## Challenge
Reproduce the data verbatim, beginning at the line that contains "Task: Open the Replace text tool" and stopping after the line that contains "pyautogui.click(x=60, y=83)".

## Data to use
— BEGIN —

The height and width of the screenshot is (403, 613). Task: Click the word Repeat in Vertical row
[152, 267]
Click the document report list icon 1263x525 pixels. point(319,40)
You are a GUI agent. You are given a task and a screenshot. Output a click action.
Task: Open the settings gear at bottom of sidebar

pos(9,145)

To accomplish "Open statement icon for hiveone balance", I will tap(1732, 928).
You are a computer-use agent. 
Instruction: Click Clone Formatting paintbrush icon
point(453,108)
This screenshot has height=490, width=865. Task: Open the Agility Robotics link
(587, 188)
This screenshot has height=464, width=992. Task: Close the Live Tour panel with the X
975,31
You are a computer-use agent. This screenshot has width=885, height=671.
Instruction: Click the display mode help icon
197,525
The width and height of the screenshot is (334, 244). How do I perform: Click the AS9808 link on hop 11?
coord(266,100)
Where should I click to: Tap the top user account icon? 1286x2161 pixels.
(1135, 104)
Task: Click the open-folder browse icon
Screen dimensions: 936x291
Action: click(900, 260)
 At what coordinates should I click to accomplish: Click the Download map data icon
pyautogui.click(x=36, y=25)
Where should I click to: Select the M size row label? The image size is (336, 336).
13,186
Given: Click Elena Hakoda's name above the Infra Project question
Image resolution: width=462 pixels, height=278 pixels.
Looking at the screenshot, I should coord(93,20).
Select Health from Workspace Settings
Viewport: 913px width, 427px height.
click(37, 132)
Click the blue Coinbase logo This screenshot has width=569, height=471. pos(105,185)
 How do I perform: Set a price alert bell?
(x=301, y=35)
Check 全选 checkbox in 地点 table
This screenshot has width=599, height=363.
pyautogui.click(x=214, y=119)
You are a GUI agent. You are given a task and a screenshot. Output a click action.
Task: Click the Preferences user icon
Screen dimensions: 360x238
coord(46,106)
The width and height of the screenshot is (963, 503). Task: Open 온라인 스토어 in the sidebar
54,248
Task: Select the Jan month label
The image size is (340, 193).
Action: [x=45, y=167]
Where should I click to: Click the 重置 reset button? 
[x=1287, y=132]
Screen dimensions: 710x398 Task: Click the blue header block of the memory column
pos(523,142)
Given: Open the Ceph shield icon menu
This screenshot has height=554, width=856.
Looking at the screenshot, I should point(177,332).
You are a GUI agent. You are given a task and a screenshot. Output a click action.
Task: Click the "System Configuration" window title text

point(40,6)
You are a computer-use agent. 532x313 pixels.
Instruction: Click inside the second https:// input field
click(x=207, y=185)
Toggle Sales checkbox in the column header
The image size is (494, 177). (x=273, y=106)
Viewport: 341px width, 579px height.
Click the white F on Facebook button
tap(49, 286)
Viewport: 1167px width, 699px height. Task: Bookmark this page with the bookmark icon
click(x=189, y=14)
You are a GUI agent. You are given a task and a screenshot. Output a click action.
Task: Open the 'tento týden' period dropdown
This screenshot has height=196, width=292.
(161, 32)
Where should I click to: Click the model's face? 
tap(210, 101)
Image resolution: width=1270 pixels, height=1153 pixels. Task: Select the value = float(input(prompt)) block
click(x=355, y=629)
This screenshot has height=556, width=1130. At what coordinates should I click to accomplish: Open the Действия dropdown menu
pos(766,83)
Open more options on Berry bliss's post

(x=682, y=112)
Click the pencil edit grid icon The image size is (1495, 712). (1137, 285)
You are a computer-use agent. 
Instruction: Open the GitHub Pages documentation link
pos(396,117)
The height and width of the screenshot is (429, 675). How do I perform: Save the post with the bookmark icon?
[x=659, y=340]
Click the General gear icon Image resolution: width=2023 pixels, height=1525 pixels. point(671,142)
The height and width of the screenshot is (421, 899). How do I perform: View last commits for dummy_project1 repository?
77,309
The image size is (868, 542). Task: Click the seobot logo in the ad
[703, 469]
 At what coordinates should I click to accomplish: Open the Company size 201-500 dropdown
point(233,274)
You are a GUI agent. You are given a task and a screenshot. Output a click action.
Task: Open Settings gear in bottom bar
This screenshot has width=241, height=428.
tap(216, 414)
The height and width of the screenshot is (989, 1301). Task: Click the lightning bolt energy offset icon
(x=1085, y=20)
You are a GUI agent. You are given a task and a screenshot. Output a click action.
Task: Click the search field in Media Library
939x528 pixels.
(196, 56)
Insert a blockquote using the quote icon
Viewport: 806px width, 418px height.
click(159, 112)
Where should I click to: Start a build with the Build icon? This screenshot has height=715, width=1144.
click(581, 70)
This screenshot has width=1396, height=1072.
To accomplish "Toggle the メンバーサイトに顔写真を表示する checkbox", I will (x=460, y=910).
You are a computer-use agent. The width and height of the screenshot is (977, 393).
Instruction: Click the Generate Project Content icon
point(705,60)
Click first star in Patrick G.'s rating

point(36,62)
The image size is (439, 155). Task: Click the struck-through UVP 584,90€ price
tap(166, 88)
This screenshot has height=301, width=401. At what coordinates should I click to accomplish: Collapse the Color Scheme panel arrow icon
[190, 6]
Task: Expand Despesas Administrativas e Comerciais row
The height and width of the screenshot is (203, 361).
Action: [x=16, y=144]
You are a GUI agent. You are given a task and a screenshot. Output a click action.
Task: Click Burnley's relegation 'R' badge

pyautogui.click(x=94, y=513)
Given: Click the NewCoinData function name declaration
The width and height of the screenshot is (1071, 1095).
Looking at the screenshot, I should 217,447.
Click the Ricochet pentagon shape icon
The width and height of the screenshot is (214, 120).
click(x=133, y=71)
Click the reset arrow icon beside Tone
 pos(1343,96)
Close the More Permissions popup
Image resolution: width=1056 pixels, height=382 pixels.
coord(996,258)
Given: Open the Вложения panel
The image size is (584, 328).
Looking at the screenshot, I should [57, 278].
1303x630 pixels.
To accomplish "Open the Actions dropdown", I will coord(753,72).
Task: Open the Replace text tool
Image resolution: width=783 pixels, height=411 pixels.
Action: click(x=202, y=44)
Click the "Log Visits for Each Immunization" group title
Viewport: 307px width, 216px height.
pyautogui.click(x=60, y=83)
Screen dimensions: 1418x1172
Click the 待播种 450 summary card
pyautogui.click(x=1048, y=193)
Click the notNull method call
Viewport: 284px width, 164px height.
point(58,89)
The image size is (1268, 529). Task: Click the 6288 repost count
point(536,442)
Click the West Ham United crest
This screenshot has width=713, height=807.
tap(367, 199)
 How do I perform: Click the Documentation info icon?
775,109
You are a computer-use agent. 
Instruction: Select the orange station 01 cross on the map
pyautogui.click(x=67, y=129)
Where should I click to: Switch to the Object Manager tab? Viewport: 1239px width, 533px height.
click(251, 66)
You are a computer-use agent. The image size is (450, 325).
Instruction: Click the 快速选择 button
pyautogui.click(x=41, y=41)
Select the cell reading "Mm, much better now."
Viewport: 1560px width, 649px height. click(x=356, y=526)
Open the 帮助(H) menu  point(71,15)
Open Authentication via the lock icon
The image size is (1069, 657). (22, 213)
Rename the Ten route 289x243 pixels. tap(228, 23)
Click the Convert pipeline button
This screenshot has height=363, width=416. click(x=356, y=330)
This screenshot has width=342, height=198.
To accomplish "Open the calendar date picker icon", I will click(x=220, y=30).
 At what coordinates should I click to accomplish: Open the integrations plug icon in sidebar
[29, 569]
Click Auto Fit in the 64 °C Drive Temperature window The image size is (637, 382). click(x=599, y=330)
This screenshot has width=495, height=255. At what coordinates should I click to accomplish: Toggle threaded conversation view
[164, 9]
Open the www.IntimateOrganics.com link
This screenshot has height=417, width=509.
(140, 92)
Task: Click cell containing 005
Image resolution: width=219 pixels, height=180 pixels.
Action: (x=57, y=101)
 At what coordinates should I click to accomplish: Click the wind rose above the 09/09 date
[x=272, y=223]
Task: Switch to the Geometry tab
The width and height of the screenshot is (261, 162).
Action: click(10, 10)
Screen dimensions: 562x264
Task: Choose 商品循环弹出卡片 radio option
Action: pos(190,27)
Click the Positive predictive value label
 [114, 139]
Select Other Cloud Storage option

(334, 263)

— END —

## Answer to the problem
Task: Open the Replace text tool
Image resolution: width=783 pixels, height=411 pixels.
Action: click(x=202, y=44)
Click the "Log Visits for Each Immunization" group title
Viewport: 307px width, 216px height.
pyautogui.click(x=60, y=83)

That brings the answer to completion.